José Guillermo Buenadicha Sánchez

De la rabia y de la idea

José Guillermo Buenadicha Sánchez


Luces de interior

15/12/2023

Son carne de cañón para un premio Darwin, esos otorgados a los fallecidos por culpa propia de la manera más absurda y que, con su desaparición, evitan propagar la estupidez en la raza humana. Hablo de gente como la que en Barcelona —seguro que también en otros sitios— se juegan la vida por hacerse un selfi para Instagram frente a las luces navideñas en medio del tráfico infernal de calles y avenidas.

→ **Tareas**:
• A. Di si cada afirmación concuerda con el texto. Responde sí o no y cita de forma literal las palabras del texto que lo deciden. (i) Los premios Darwin se otorgan a quienes mueren por culpa propia de la manera más absurda. (ii) Según el texto, la gente arriesga la vida por un selfi solo en Barcelona. (iii) Quienes se hacen el selfi buscan publicarlo en Instagram frente a las luces navideñas.
• B. Por favor, reescribe el fragmento del texto que comienza en "Son carne de" y termina en "calles y avenidas.", cambiando "Barcelona" por "Madrid".

→ **Datos proporcionados**:

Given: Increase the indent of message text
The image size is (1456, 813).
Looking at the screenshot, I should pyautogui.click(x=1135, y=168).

==

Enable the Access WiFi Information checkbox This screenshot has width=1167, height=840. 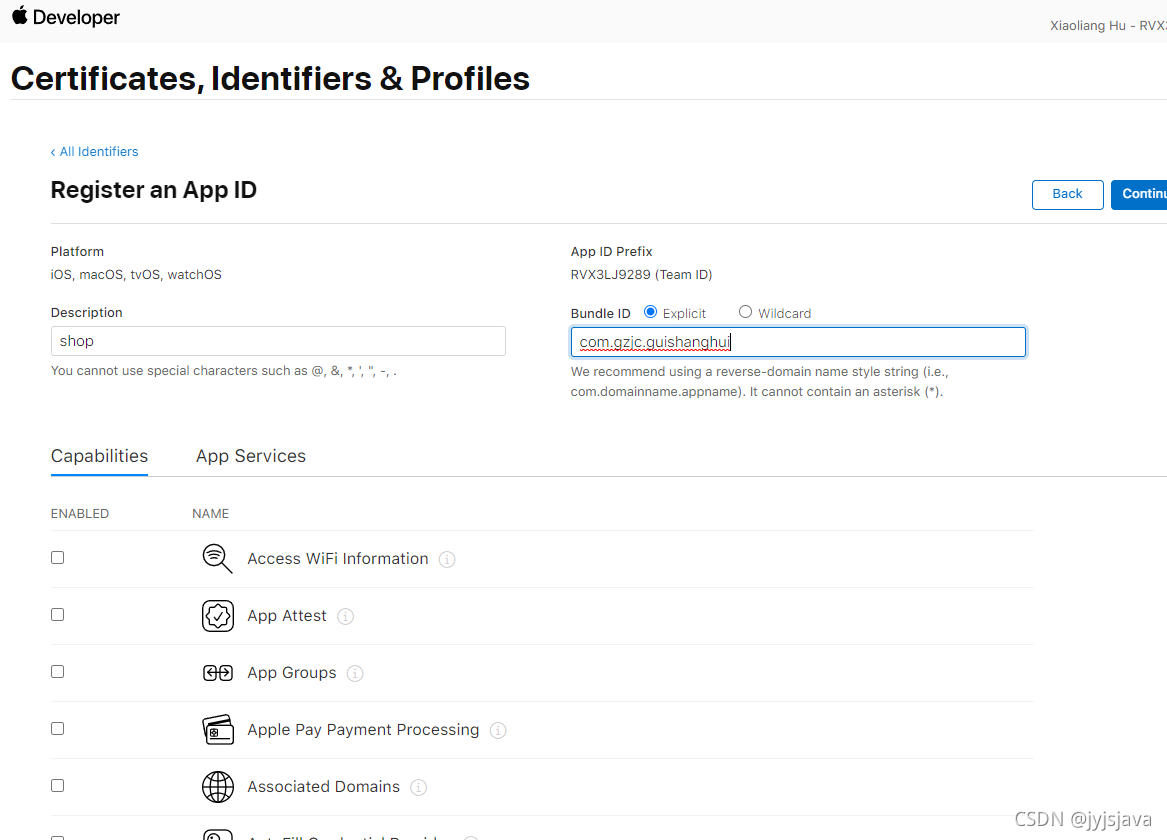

→ **Respuestas esperadas**:
• A.
(i) Sí: "esos otorgados a los fallecidos por culpa propia de la manera más absurda"
(ii) No: "seguro que también en otros sitios"
(iii) Sí: "se juegan la vida por hacerse un selfi para Instagram frente a las luces navideñas"

• B.
Son carne de cañón para un premio Darwin, esos otorgados a los fallecidos por culpa propia de la manera más absurda y que, con su desaparición, evitan propagar la estupidez en la raza humana. Hablo de gente como la que en Madrid —seguro que también en otros sitios— se juegan la vida por hacerse un selfi para Instagram frente a las luces navideñas en medio del tráfico infernal de calles y avenidas.